** Begin DOCUMENT PASSAGE **

I keep listening to these fake notions of black culture because, well, it's addicting for me. The Payne studies showed some important facts: intense violence and action scenes were more memorable for boys, the more exposure of similar themes created pronounced beliefs within children, and the interest in sexual themes became more engaging in children as they grew older. The themes I’m exposed to represent delinquencies that parents and teachers have taught me to stay away from, so they are exciting for me to see and fantasize about. It is an over-saturated market also, so I have more pronounced internal feelings about the content. Also, it is at a point in my life that I am more gullible to what is shown to me online. If these reasons weren’t enough to argue why I don’t stop listening, the presence of opinion leaders and emotional contagion make it increasingly difficult to leave the genre. Opinion leaders rise within my friend group, and reviewers I find online. Being so close to Toronto, most of my friends fall into the same demographic trap and see Toronto rappers as something to take pride in and constantly keep up with celebrities’ internal drama. Online reviewers, although they have more credibility, often promote the popular opinion in order to keep fans happy, sharing, and make their program more popular, and they might even be incentivised by outside sources to create and artificial opinion. Seemingly everywhere wants me to keep listening to this music, and when it consistently keeps my friends and I in an energized mood through emotional contagion, it at least feels like it's doing more good than bad in the moment.

** End DOCUMENT PASSAGE **
** Begin DATASET **

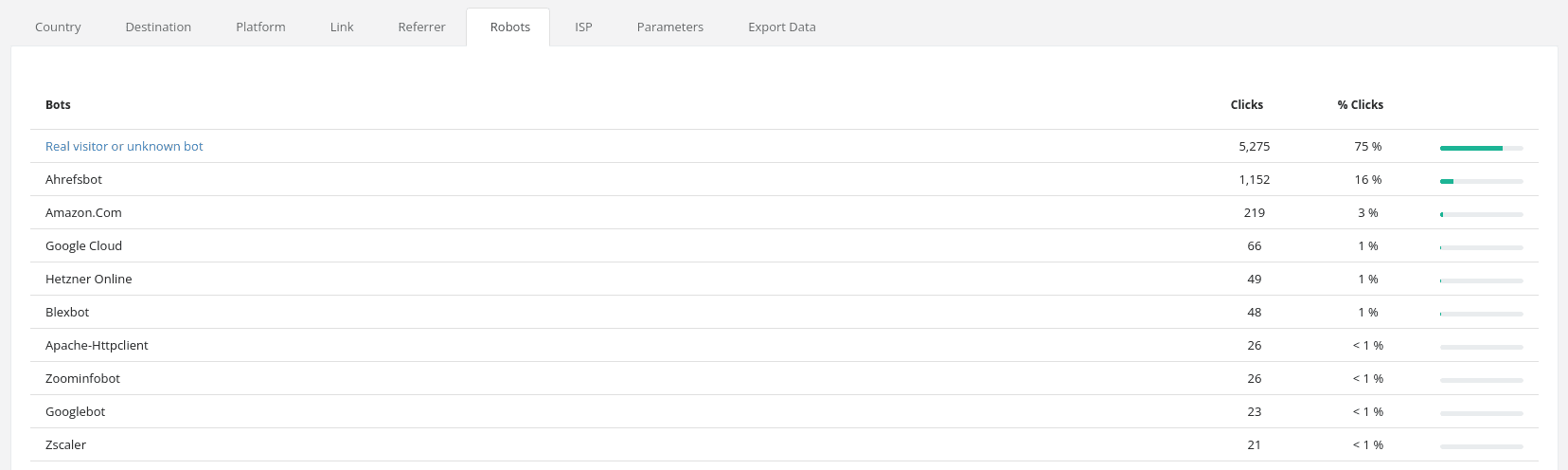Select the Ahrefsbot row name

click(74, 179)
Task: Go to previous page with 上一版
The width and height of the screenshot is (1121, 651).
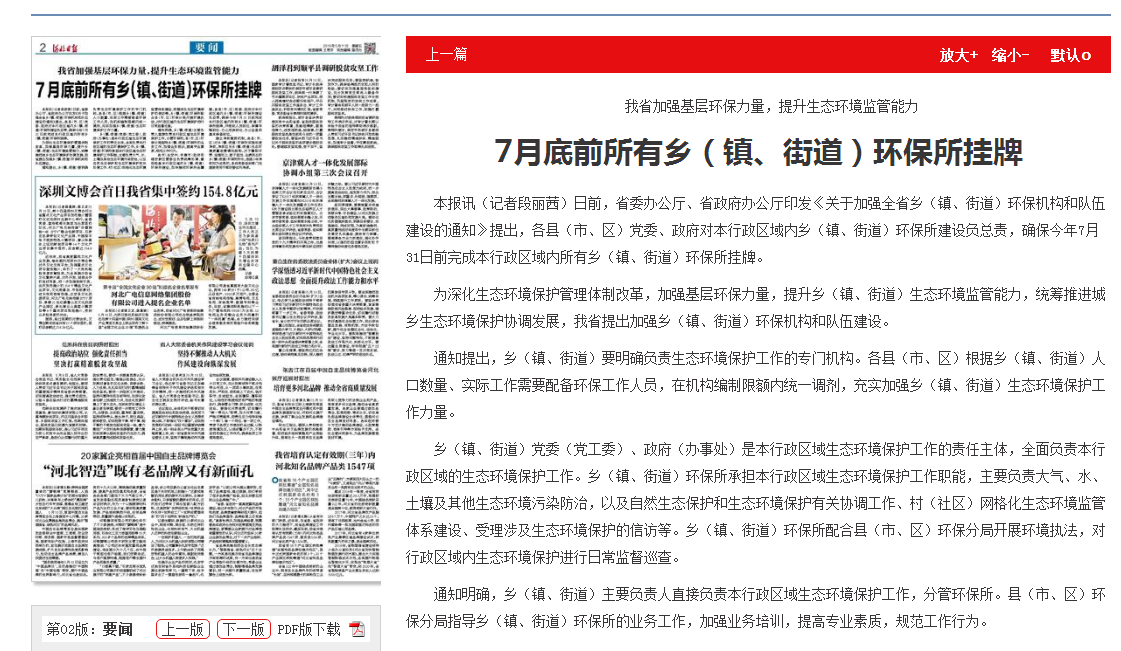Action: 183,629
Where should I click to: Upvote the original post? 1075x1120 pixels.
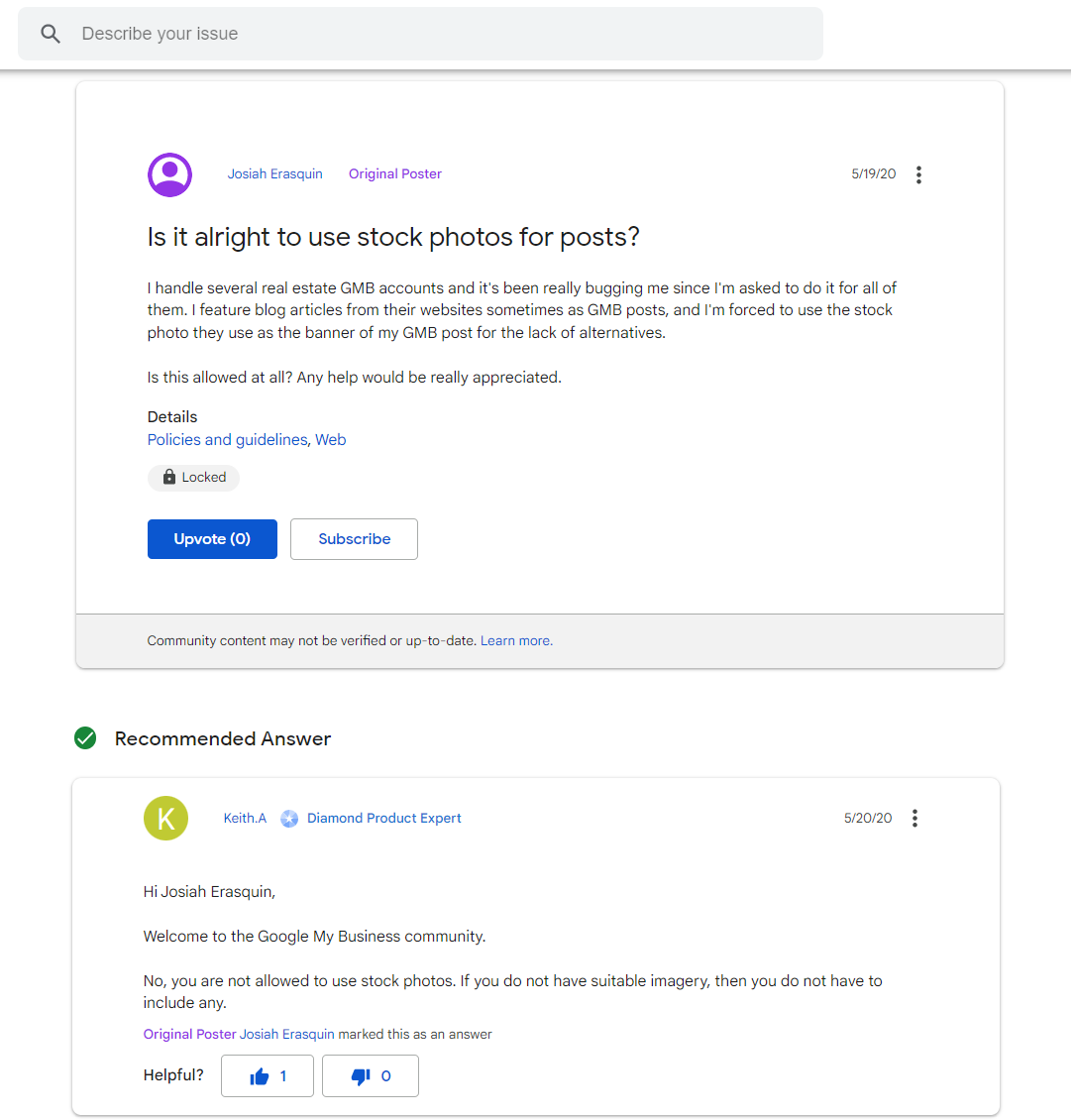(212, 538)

** End DATASET **

WRITTEN REQUEST: Please answer from the passage about listening to rap: according to the Payne studies, what kind of scenes were more memorable for boys?

RESPONSE TO THE TASK: Intense violence and action scenes.